A woman carries a cake made in the shape of a hat for U.S. Republican presidential candidate Donald Trump at a campaign fundraiser at the home of car dealer Ernie Boch Jr. in Norwood, Mass., on Aug. 28, 2015. (Brian Snyder/Reuters)

For months, Donald Trump has bragged about the fact that he was self-funding his campaign. For months, that was only sort of true. During the first few months of his thoroughly atypical campaign, Trump didn't spend much money at all, as we noted in October. So when he got donations from individuals, which he did, that was covering a lot of his costs. In the third quarter of 2015, Trump spent $4.2 million and took in $3.8 million from other people.

On Oct. 1, the first day of the fourth quarter, Trump loaned his campaign a million dollars, followed by another $9.8 million through December. He took in $2.6 million from individuals (and gave himself a little over $100,000) in the last three months — meaning that he himself was actually paying for most of the $6.6 million the campaign spent between October and December. Self-funding after all.

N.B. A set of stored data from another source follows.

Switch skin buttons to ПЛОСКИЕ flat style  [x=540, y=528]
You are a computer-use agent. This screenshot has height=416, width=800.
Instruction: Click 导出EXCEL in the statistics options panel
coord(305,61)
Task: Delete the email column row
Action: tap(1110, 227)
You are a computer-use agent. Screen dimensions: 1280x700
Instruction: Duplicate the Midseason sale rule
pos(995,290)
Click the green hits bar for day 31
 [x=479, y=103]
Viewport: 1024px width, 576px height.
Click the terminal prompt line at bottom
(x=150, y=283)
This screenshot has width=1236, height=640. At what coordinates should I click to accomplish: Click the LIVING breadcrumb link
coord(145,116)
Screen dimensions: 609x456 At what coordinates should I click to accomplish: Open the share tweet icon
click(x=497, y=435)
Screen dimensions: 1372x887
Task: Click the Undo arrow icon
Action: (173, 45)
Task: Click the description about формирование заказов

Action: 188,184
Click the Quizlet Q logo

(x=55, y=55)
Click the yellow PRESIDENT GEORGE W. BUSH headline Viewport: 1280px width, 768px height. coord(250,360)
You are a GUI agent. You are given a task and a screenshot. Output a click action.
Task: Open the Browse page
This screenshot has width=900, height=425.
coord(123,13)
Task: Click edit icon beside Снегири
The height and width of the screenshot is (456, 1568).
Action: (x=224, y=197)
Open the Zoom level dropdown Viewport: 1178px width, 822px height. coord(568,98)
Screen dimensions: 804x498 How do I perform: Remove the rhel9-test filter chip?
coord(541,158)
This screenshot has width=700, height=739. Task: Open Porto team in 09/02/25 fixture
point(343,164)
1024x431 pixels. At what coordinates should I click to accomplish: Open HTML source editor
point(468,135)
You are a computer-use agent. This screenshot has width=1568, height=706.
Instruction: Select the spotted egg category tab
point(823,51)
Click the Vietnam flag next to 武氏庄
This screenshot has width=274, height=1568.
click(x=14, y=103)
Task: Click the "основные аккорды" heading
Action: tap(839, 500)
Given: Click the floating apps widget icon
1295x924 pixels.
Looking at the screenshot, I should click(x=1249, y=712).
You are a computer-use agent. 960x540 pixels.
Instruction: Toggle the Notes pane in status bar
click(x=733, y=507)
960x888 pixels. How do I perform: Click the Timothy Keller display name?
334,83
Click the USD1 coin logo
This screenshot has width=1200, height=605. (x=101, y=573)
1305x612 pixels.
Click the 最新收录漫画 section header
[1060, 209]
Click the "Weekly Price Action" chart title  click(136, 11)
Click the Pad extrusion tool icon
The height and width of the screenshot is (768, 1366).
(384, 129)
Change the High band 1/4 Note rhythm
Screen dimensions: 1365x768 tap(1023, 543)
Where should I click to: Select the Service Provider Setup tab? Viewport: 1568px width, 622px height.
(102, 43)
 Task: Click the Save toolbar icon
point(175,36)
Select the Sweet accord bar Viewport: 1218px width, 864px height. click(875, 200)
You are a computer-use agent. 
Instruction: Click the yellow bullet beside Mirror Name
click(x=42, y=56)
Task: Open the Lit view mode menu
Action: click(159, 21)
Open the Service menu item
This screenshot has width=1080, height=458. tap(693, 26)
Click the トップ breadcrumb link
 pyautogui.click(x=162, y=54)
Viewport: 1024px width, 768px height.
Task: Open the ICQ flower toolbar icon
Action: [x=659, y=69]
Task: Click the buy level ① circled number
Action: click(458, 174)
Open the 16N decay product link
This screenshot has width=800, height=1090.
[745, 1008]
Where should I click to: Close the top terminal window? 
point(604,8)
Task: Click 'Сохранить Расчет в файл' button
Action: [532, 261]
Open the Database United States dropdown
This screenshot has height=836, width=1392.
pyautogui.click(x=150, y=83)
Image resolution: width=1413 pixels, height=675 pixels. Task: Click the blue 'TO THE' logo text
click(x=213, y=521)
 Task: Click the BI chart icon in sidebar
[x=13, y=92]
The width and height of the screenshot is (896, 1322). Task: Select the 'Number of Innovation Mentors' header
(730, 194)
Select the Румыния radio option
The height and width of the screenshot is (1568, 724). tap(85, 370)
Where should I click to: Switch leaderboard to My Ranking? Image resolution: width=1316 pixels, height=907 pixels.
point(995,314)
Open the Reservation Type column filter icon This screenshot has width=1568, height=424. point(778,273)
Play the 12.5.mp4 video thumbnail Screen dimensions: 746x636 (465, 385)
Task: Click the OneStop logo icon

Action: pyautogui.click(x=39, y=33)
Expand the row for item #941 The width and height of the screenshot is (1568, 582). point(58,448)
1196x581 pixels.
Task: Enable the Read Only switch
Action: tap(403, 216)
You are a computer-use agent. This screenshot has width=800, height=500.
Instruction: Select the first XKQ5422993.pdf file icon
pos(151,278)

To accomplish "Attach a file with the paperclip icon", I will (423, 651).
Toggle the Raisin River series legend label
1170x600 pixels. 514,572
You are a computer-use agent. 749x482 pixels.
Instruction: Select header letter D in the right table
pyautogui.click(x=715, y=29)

But that's not the thing that's interesting here — at least, not for non-campaign-finance nerds. Here's the interesting thing:


Six cents of every dollar Donald Trump spent over the past three months was spent on hats. Every time Trump spent $16, one dollar of that was spent on hats. Donald Trump is making the baseball cap industry great again.

Trump's campaign also spent a lot of money in the fourth quarter that went back to Trump-owned or -affiliated companies. The campaign spent a lot of money in and around New York City — where it is based — including a lot of money in and around Trump Tower. That includes $20,000 to Trump Payroll Corp. and $48,000 to Trump Tower Commercial LLP for pre-paid payroll. Meals at Trump Grill and Trump Cafe, in the lobby of Trump Tower. But the biggest Trump-related recipient was Tag Air, of which Trump is CEO. Tag Air, which owns the plane he uses to get to his events, got $826,590 from the campaign.

Meaning that one out of every seven dollars spent by the campaign (also including more reimbursements of past payroll expenses) went to a Trump-affiliated company.


Donald Trump clearly should have opened up a hat manufacturing plant last spring.